Report each line of the entries that includes "Rentals" by copying it.

_LISTED RECORDS_:
%%
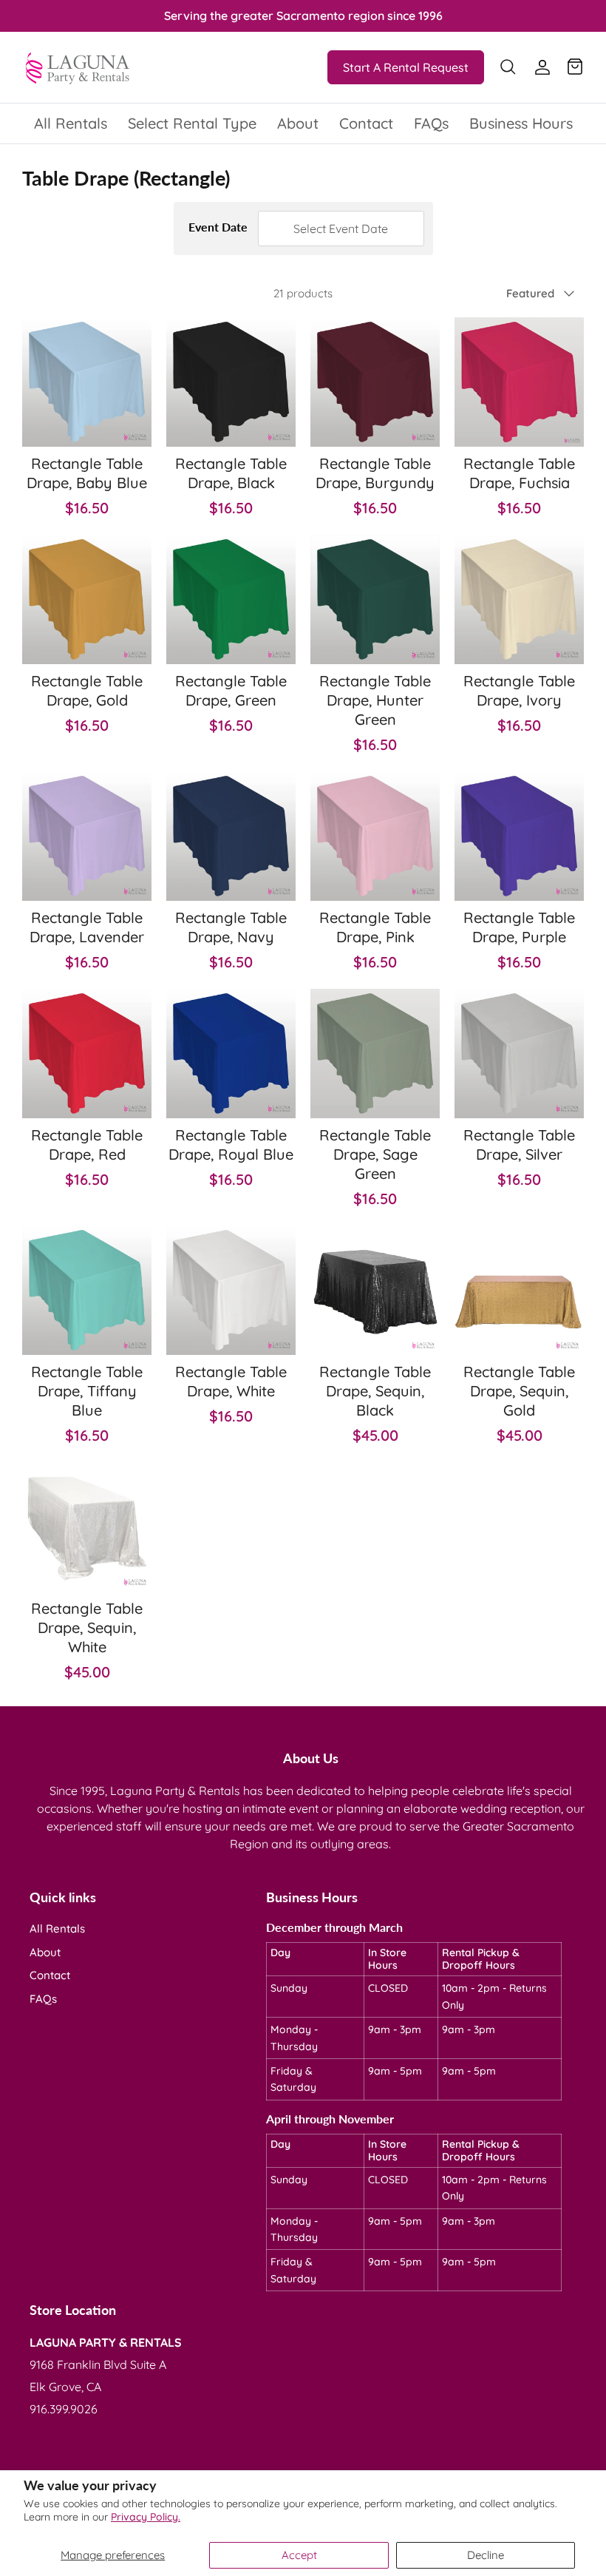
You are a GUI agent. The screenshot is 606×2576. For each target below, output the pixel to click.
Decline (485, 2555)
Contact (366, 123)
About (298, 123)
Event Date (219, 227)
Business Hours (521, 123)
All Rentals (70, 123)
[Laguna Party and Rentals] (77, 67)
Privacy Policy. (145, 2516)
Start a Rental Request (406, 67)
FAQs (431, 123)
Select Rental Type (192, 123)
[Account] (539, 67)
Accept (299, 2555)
%%
%%
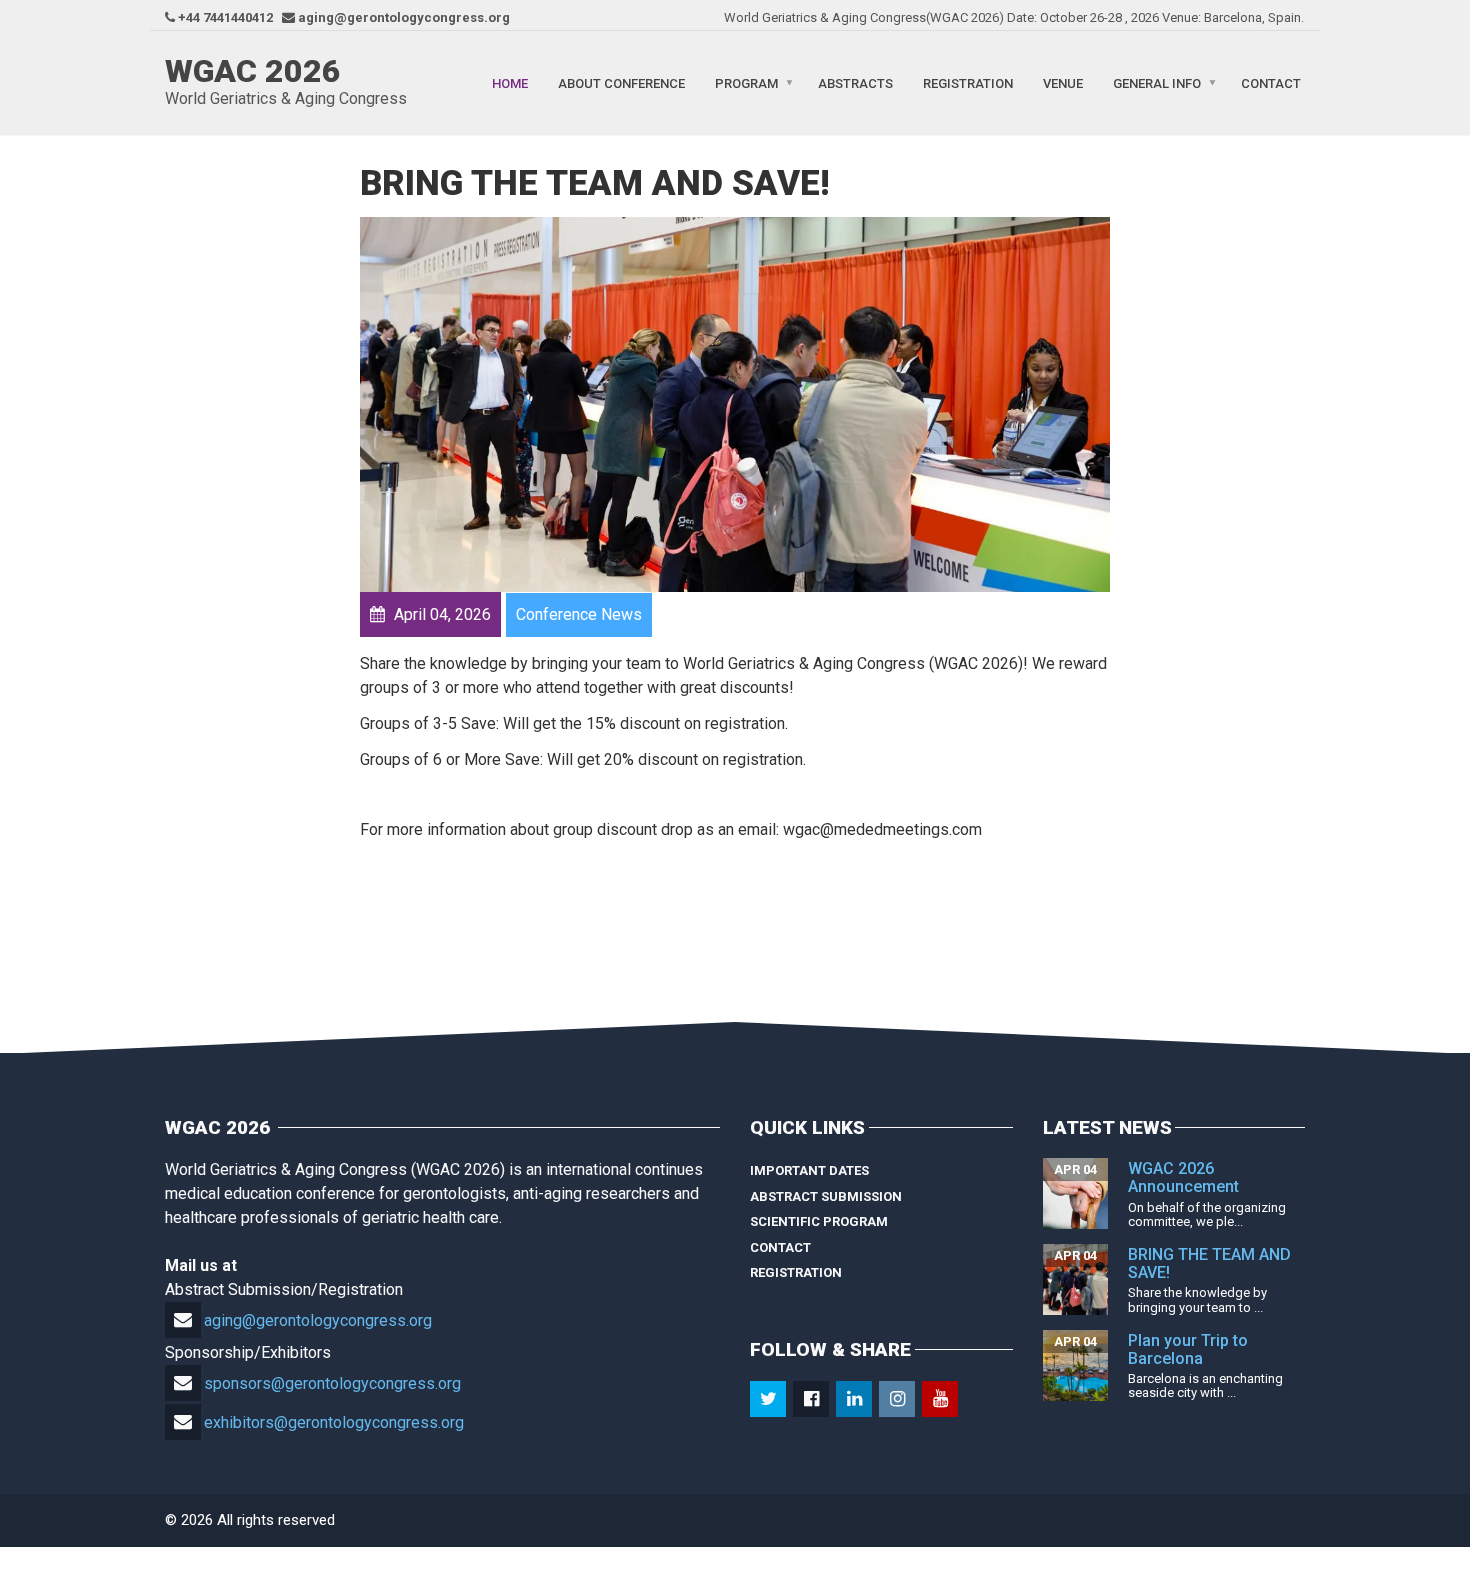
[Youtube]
%%
_EXPECTED ANSWER_:
All Rentals (70, 123)
[Laguna Party and Rentals] (77, 67)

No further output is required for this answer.